Since 3.8.0, we have made the rabbitmq_prometheus plugin available. See how to get Grafana, Prometheus and RabbitMQ to work together and get amazing insight into your RabbitMQ instances.

See our published Grafana dashboards for insight into not only the queue counts, connection counts, message rates etc, but also insight into what is going on under the hood from the Erlang perspective. There are also countless system metrics dashboards and agents you can install to see the system metrics such as CPU, RAM, network and disk IO. For example, check out the node_exporter which gives insights into hardware and OS behaviour.

Another reason to use a solution like Prometheus is that when you push RabbitMQ to its limit, the management UI can become sluggish or unresponsive. The UI is trying to operate on a machine that might already be close to 100% CPU utilisation.

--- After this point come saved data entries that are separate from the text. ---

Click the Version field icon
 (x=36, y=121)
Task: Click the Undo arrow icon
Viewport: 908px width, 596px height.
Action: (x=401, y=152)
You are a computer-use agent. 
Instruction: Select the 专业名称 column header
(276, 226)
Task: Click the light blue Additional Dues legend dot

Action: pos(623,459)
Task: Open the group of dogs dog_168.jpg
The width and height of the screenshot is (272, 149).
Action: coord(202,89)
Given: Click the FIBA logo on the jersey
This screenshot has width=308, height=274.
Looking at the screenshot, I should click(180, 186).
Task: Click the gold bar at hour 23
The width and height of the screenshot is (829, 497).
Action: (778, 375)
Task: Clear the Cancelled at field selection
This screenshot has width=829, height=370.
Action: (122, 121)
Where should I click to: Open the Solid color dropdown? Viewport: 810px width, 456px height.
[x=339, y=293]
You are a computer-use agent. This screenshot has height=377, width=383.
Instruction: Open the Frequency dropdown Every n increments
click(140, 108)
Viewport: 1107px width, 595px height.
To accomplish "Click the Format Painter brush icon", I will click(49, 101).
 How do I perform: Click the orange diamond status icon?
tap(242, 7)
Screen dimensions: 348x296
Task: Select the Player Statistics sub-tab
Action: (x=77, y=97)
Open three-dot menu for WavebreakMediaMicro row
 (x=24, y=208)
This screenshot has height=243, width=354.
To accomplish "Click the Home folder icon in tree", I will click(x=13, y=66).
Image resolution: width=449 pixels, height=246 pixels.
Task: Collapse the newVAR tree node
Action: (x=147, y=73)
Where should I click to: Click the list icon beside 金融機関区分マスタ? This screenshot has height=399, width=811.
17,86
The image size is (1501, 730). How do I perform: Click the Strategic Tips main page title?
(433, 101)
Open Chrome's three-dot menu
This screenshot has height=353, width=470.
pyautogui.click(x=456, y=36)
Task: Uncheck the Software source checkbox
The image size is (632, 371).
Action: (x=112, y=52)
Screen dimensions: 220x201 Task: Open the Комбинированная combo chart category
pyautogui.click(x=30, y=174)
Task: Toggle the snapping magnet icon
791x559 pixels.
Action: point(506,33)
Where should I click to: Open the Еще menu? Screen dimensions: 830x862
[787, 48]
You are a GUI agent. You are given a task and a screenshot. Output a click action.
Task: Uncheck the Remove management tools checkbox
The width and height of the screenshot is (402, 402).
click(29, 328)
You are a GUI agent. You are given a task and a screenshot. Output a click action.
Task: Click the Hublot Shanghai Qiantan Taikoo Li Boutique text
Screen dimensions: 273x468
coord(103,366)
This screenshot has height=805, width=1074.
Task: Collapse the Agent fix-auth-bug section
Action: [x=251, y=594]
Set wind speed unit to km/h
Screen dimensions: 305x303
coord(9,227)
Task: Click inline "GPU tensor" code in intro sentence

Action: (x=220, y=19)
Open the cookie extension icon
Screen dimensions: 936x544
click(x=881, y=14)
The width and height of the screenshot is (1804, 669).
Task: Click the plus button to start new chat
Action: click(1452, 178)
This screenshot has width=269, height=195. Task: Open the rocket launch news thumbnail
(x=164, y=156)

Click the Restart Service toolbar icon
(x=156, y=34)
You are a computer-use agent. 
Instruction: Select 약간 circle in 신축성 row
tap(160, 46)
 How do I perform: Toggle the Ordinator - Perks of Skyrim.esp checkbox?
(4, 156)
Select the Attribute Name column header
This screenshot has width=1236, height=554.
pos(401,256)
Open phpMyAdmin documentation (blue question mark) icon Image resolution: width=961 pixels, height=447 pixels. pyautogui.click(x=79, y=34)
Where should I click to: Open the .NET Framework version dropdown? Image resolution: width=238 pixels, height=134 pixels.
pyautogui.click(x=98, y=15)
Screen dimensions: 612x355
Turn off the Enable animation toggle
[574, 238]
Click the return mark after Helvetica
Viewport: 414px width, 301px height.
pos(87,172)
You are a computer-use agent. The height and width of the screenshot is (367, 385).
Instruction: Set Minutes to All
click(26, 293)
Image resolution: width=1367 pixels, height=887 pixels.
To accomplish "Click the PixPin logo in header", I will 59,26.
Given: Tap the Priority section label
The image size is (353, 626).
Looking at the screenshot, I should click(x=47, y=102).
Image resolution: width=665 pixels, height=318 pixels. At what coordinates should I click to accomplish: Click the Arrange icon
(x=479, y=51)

Some Benchmarking Do’s and Don’ts

Do:

use our observability tooling!
try to model your benchmark workload to match your real workload as closely as you can, else you’ll be comparing apples to oranges.
take the time to understand the concepts that can affect performance: publisher confirms, consumer acknowledgements, message size, queue counts (see next heading).
make sure that the VM hosting your load generator is not the bottleneck. Either over-provision your load gen machine, or monitor it (CPU and network).
beware of IaaS with burstable resources such as CPU, network and disk. If you only look at the first 30 minutes of your test you may think that your chosen disk is up to the task. If you’d left the benchmark running you might have seen throughput hit the floor as soon as your burst ran out.
Beware that if you are running benchmarks in shared on-prem environments that might have complex networking setups (e.g. double NAT, VPC gateways, load balancers, firewall etc.) then you will not necessarily be benchmarking RabbitMQ, but your IT infrastructure.

If you run a benchmark both in an isolated environment and in your main IT infrastructure, it can help you isolate and optimise sub-optimal areas of your prod/qa environment.

Don’t:

run an end-to-end latency test without rate limiting the publishers. Latency tests are only useful when the load is within the brokers capacity.
run a load generator (like perf-test) on the same machine as your RabbitMQ brokers.
run a benchmark in a shared on-prem environment without telling your IT ops people first. Using up all the network bandwidth on your benchmark tends to get the blood flowing of your IT operations people.
run a benchmark in cloud IaaS and then use those results to size an on-prem environment. There can be huge differences in performance depending on CPU generation, storage configuration, networking topology etc. There are even differences between clouds!

Some Common Impacts on Performance

Below are some things you can expect as you vary different aspects of a benchmark.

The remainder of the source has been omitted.